Clonal and horizontal transmission of carbapenem-resistant Enterobacterales strains and genes via flies.

BACKGROUND

Antimicrobial resistance (AMR) is one of the most pressing global public health challenges; in particular, the rapid dissemination of carbapenem-resistant Enterobacterales (CRE) is emerging as a significant concern worldwide. Flies, serving as carriers of pathogens, pose a potential threat in the transmission of antibiotic-resistant bacteria (ARB) between animals and humans.
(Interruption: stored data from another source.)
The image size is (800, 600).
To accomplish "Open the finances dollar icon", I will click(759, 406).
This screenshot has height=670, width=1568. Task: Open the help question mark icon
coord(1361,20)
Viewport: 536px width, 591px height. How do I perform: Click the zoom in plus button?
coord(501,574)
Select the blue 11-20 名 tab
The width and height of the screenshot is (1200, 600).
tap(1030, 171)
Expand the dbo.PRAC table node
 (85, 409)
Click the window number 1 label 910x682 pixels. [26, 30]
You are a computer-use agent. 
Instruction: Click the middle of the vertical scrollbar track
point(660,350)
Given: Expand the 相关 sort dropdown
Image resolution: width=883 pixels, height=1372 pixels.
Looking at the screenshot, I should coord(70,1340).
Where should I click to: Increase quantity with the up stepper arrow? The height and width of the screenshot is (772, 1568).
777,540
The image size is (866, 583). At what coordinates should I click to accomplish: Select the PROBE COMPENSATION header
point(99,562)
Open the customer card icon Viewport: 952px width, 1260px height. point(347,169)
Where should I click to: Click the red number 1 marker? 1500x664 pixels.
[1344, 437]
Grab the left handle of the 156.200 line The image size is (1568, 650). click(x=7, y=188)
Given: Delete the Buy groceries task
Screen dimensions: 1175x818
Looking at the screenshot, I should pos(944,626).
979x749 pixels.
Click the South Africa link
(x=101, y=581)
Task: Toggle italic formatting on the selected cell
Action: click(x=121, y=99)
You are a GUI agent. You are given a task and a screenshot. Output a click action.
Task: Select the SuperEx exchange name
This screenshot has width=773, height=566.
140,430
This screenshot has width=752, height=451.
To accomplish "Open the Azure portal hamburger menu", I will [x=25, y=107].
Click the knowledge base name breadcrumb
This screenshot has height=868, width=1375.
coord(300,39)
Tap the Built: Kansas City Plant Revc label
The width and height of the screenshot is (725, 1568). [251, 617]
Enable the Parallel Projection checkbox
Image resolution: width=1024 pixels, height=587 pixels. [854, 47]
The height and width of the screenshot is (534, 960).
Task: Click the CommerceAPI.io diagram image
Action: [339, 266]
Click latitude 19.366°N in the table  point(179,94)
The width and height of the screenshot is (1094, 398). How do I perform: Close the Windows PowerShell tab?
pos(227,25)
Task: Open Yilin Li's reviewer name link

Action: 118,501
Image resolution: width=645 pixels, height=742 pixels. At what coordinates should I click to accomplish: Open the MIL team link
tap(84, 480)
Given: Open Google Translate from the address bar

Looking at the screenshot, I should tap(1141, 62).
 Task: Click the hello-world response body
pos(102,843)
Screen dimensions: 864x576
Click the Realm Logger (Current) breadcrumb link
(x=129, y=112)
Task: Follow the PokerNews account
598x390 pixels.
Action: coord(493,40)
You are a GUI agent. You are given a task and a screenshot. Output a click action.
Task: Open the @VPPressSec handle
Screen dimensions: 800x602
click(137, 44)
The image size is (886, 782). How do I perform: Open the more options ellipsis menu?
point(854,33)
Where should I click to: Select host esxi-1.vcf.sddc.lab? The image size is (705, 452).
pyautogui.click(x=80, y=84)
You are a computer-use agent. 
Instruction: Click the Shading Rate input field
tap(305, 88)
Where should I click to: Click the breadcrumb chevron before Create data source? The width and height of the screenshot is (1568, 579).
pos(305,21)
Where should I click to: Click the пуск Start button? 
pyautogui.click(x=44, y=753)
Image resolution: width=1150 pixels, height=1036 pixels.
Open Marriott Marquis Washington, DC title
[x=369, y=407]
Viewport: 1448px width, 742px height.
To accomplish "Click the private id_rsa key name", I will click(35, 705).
The aim of this study was to evaluate and reveal the potential risk of AMR spread by flies.

METHODS

A total of 450 flies were collected from four farms, four rural areas, and four urban areas in Dengfeng, Henan, China. To select CRE strains on the surface of flies, three flies sampled from the same geographical location were arbitrarily selected and placed into one tube of brain heart infusion broth (BHI), and the supernatant was screened using CHROMagar™ mSuperCARBA culture medium. Different colors and shapes of colonies were identified by matrix-assisted laser desorption/ionization time-of-flight mass spectrometry and 16S rRNA sequencing. Antimicrobial susceptibility testing for CRE strains was performed using broth microdilution. All CRE strains were whole-genome sequenced. Short-read sequencing was performed using MGISEQ-2000 and long-read sequencing was conducted using GridION.

RESULTS

Totally, 150 BHI tubes were screened for CRE strains, and 33 strains were identified as CRE positive. In 24 mSuperCARBA plates, only one species of CRE strain was isolated from each plate. In three plates, two different species of CRE strains were identified in each plate. In one plate, three different species of CRE strains were simultaneously isolated. Carbapenem resistance genes were detected in 81.8% of CRE strains, and bla was predominant (66.7%). No significant correlations between carbapenem-resistant phenotypes and carbapenem resistance genes were observed. The complete genomes of all 33 strains were obtained. Genome analysis revealed that clonal transmission events may have occurred among different farms and rural areas. Phylogenetic analysis revealed that bla IncFII plasmids could break bacterial species barrier for cross-host transmission in diverse areas.

CONCLUSIONS

To understand and control the transmission of AMR from the perspective of One Health, it is imperative to enhance surveillance of ARB, antibiotic resistance genes, and antibiotic-resistant plasmids in flies.